Mooching round the internet last night, going where the links take me, I discovered that Peaches Geldof had tweeted the names of the women who let Lostprophets singer Ian Watson molest (and attempted to rape!) their babies. It’s a foul, incomprehensible thing that the mothers (and Watson) did. And I’d like to know these women’s names, if I know them or might meet them. But the law says their identities must not be revealed to the public for a good reason: to protect the victims, those babies. Peaches tweeted their names anyway.
Okay, so apparently she deleted them later (probably after her lawyer explained the seriousness of what she’d done); but that’s no good, the horse has escaped the stable and has galloped halfway to John O’Groats by now. Oh, and Peaches apologized “for any offence caused”. So that’s alright then?
Anyway, in her opinion piece in the Guardian, Marina Hyde refers to the case of “the idiot who famously sprayed ‘Paedo’ on the door of a Newport paediatrician in 2000.” Now, I’ve heard of this story, but it’s always been embellished with gruesome detail: the paediatrician’s house was fire-bombed and he (she?) had to flee from a mob waving pitchforks and flaming torches. Marina Hyde offered a link to the story so I clicked it, interested to see what monstrous details this version of the story may mention.
The Link took me to a BBC News Wales piece whose writer actually quotes the paediatrician:
Paediatrician attacks ‘ignorant’ vandals
A hospital paediatrician has hit out at vandals who forced her to flee her home after apparently taking her job title to mean she was a paedophile.
South African-born Yvette Cloete – a 30-year-old trainee consultant at the Royal Gwent Hospital, Newport, south Wales – said she planned to move home after returning to find the outside of her property daubed with the words “paedo”.
She said she can not rule out the possibility that the paint attack was connected with her job at the hospital.
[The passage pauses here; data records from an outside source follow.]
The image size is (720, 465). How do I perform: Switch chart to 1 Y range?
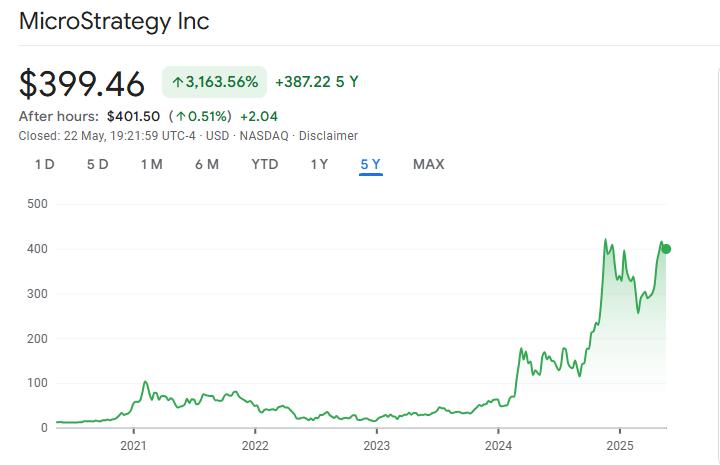[319, 164]
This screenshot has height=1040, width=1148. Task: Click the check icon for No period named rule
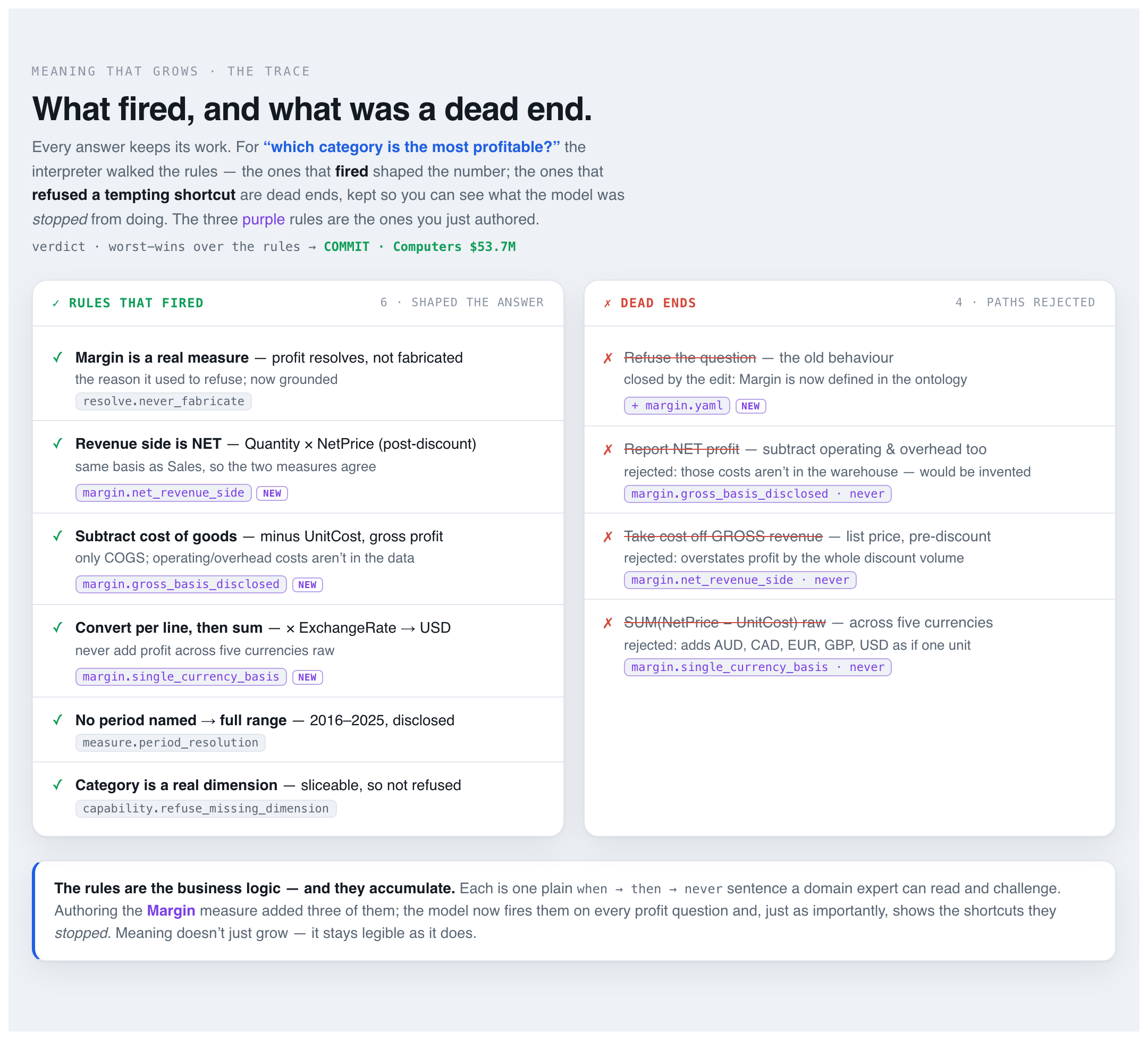[x=57, y=720]
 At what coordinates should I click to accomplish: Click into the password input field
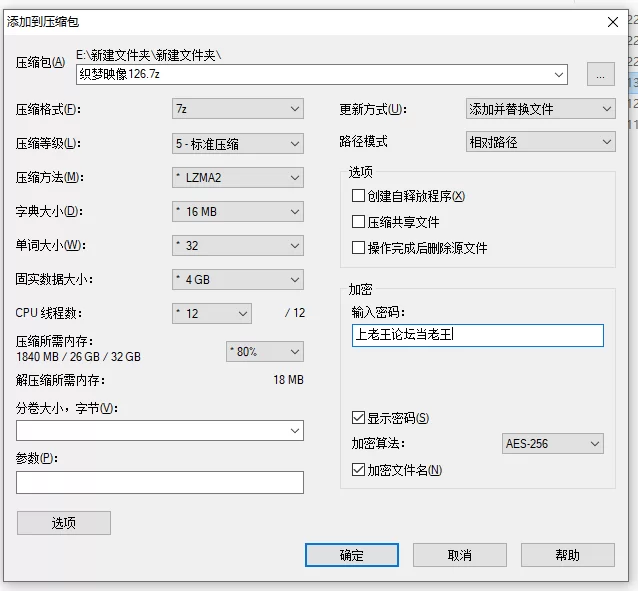[x=478, y=335]
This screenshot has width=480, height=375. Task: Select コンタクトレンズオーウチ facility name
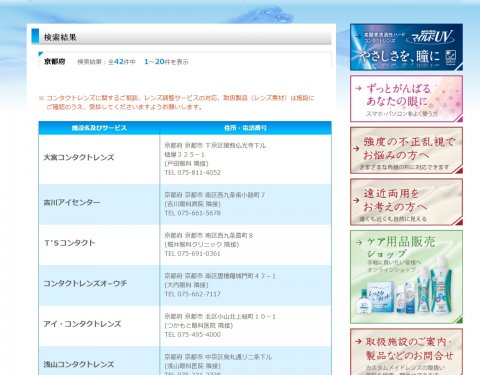85,283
And that’s it, pretty much. No firebombs or lynchings, no angry mob. There’s even a photograph of her front door, captioned “The front door was daubed with yellow paint”. But the door looks pretty red to me, Ms Cloete must have fixed it before the BBC got there.
I’m not saying that what happened to Ms Cloete was insignificant: to find the word “paedo” sprayed on your door would be pretty disturbing. But the reported story is a hell of a lot less lurid than the versions I’d previously heard and read.
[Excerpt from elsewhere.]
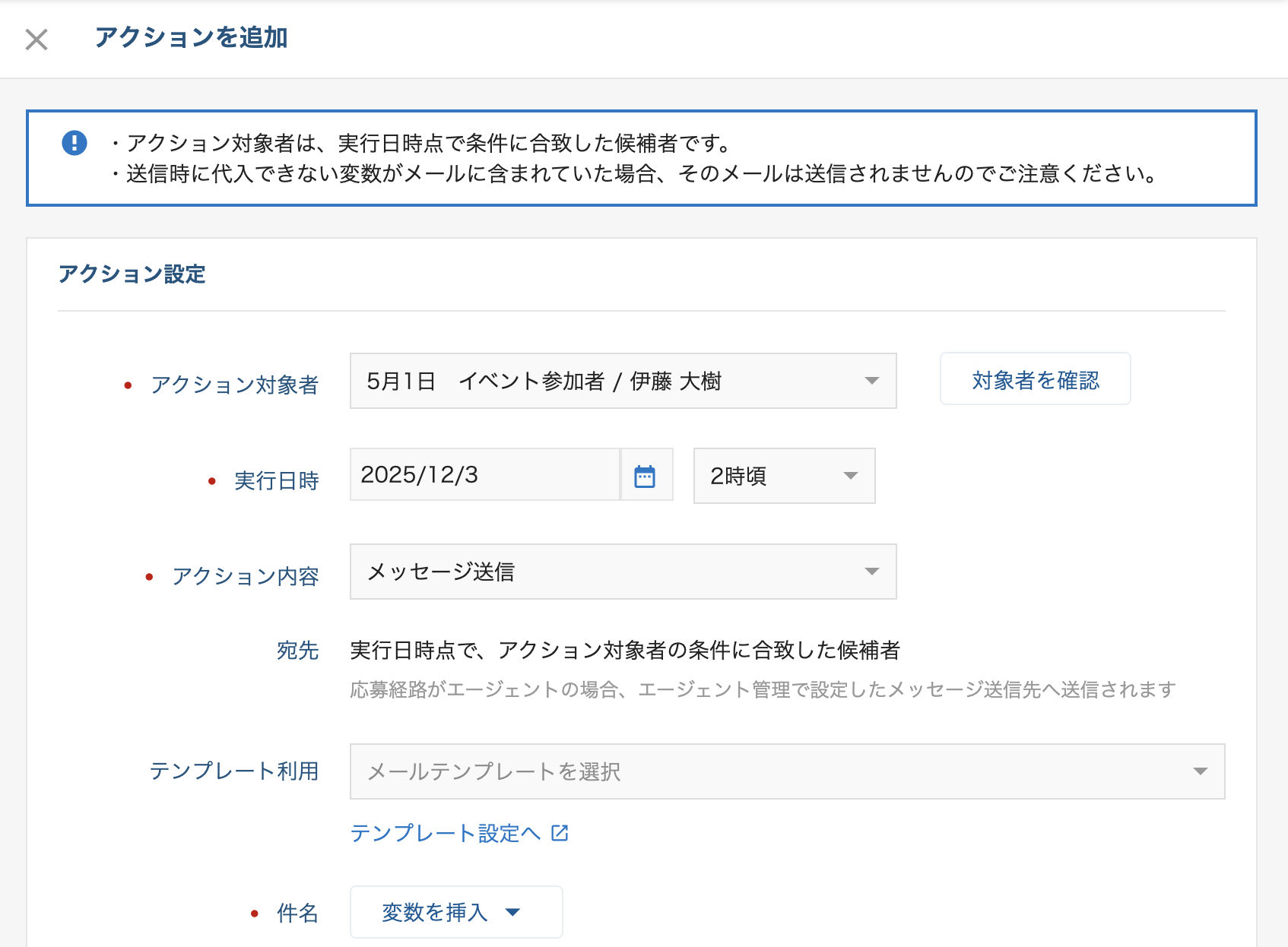Image resolution: width=1288 pixels, height=947 pixels.
Task: Click the arrow at the メールテンプレート selector's right edge
Action: (1200, 771)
And this gets me thinking: what exactly do any of us know? I don’t mean what we’ve heard or been told – what do we know? Not very much really. That’s something we should carry with us, so next time you hear a story you can reflect: so-and-so says this, somebody else says something else, and at the end of the day I still don’t know a thing. Something to give us pause when we sit in judgement of others, or when others sit in judgement of us.